The 1990s was an excellent time for thrillers, sometimes erotic: Basic Instinct, Wild Things, sometimes action-orientated: Breakdown, Mercury Rising, and sometimes forgotten…So, let’s look at ten thrillers from the 1990s that deserve a little more love.

 

1. Snake Eyes (1998)

Snake Eyes (1998) Into the Arena

Nicolas Cage plays a shady Atlantic City cop who must piece together murderous events in Brian De Palma’s highly stylised labyrinthine 90s thriller. It’s fight night in Atlantic City. Detective Rick Santoro (Nicolas Cage) is with his old friend, Commander Kevin Dunne (Gary Sinise), who is head of security in protecting the U.S. Secretary of Defence.

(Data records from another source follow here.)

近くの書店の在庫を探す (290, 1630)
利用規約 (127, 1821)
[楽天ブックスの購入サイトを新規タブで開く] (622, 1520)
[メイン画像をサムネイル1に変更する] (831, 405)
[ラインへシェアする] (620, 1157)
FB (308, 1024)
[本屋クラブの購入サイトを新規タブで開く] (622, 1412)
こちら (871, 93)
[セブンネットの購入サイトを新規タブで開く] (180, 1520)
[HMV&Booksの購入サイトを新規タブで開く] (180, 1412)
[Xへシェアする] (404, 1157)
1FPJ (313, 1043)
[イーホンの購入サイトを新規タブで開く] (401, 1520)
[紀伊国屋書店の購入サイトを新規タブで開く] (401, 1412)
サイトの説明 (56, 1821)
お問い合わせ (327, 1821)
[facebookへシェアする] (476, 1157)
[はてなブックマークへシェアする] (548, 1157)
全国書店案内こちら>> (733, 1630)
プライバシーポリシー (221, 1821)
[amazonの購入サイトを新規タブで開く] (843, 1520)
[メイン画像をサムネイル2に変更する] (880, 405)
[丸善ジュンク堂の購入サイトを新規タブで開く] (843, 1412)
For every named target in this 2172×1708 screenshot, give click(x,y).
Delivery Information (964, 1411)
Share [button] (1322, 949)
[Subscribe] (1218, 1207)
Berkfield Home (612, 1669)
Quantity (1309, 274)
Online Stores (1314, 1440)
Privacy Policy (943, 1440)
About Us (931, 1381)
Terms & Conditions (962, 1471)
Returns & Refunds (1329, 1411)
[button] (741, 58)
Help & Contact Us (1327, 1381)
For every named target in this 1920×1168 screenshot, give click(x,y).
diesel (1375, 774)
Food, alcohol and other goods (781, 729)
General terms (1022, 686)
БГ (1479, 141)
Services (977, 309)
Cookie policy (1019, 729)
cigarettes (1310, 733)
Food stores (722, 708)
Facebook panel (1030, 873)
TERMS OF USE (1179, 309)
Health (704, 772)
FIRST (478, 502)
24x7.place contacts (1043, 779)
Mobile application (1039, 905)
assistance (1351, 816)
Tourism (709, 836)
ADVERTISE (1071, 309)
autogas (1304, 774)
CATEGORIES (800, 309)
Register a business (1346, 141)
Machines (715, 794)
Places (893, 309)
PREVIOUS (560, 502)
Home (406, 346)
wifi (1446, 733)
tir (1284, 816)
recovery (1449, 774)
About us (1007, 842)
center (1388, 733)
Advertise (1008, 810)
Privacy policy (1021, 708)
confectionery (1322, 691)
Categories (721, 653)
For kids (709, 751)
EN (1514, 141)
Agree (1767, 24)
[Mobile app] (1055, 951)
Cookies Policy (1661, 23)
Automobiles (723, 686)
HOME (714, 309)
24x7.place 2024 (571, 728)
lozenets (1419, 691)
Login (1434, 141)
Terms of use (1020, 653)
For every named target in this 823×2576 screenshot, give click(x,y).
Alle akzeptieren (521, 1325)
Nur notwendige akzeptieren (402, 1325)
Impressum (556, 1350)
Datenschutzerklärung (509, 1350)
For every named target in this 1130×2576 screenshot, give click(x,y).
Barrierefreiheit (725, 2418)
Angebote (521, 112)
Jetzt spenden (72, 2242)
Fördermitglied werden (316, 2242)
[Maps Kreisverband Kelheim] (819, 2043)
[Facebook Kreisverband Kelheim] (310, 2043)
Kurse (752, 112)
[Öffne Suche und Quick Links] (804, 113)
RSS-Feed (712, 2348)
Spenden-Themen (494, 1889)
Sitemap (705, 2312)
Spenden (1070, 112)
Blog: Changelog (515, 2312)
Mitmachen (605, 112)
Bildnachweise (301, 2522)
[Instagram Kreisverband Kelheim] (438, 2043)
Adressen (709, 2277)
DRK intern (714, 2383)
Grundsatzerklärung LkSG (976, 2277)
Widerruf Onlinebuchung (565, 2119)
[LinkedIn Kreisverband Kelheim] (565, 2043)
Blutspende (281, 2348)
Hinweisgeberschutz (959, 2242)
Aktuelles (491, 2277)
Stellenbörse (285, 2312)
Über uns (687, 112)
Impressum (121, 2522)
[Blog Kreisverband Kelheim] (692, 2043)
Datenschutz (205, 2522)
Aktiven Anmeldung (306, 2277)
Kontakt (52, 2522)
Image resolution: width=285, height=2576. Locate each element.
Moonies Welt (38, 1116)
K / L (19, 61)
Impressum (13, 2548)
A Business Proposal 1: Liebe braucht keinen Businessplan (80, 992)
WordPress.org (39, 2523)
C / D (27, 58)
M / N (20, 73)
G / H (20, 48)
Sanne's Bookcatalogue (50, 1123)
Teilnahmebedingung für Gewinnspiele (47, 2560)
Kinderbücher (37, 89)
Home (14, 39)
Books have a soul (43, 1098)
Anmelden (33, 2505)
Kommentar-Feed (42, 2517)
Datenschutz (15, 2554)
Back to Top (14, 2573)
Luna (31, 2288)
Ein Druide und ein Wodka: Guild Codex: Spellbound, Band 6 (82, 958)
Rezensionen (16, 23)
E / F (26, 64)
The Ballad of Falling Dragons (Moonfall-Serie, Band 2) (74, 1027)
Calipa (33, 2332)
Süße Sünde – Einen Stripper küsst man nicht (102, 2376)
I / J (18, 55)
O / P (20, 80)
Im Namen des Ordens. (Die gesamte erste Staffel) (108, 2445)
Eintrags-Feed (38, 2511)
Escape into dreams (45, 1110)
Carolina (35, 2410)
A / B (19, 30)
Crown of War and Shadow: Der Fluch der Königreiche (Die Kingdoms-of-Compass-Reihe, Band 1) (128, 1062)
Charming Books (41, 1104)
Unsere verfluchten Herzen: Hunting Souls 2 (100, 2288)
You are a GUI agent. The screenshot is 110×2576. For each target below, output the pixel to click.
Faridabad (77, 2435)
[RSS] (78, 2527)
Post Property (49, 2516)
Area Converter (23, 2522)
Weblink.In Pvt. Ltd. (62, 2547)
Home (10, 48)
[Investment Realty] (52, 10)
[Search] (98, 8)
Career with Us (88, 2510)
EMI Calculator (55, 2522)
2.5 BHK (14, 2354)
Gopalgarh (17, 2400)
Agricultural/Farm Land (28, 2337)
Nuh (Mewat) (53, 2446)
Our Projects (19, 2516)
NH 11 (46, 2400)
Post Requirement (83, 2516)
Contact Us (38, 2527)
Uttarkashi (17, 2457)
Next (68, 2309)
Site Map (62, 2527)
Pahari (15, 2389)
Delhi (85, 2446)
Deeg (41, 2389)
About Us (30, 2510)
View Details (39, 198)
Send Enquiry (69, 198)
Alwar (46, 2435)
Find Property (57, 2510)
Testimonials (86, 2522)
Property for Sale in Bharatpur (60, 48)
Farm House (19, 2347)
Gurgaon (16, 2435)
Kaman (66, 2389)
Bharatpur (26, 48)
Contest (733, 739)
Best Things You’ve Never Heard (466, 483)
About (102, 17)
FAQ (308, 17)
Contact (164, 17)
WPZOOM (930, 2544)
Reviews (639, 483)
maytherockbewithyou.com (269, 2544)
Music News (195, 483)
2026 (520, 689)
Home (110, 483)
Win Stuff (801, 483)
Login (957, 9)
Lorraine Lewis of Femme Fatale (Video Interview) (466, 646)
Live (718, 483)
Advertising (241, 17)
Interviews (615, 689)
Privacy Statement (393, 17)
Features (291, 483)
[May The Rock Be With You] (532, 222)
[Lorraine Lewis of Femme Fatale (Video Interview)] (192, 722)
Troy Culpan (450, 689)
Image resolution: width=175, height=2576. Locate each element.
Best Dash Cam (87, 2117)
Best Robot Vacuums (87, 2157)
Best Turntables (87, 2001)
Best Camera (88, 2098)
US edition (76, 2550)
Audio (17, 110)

A boxing match begins between heavyweight champion Lincoln Tyler (Stan Shaw) and challenger Jose Pacifico (Ruiz Adam Flores). During the fight, Commander Dunne is distracted by a mysterious redhead and follows her away from the fight. Another woman, Julia Costello (Carla Gugino), dressed in a white suit with a platinum blonde wig, sits beside Rick and confronts the Secretary of Defence about a government cover-up. In a tour-de-force sequence, a gunshot rings out, and the Secretary of Defence is shot; Rick pulls Julia to safety, with her wig falling to the ground. There’s pandemonium in the arena as everyone runs for the exit, leaving Rick searching for the truth.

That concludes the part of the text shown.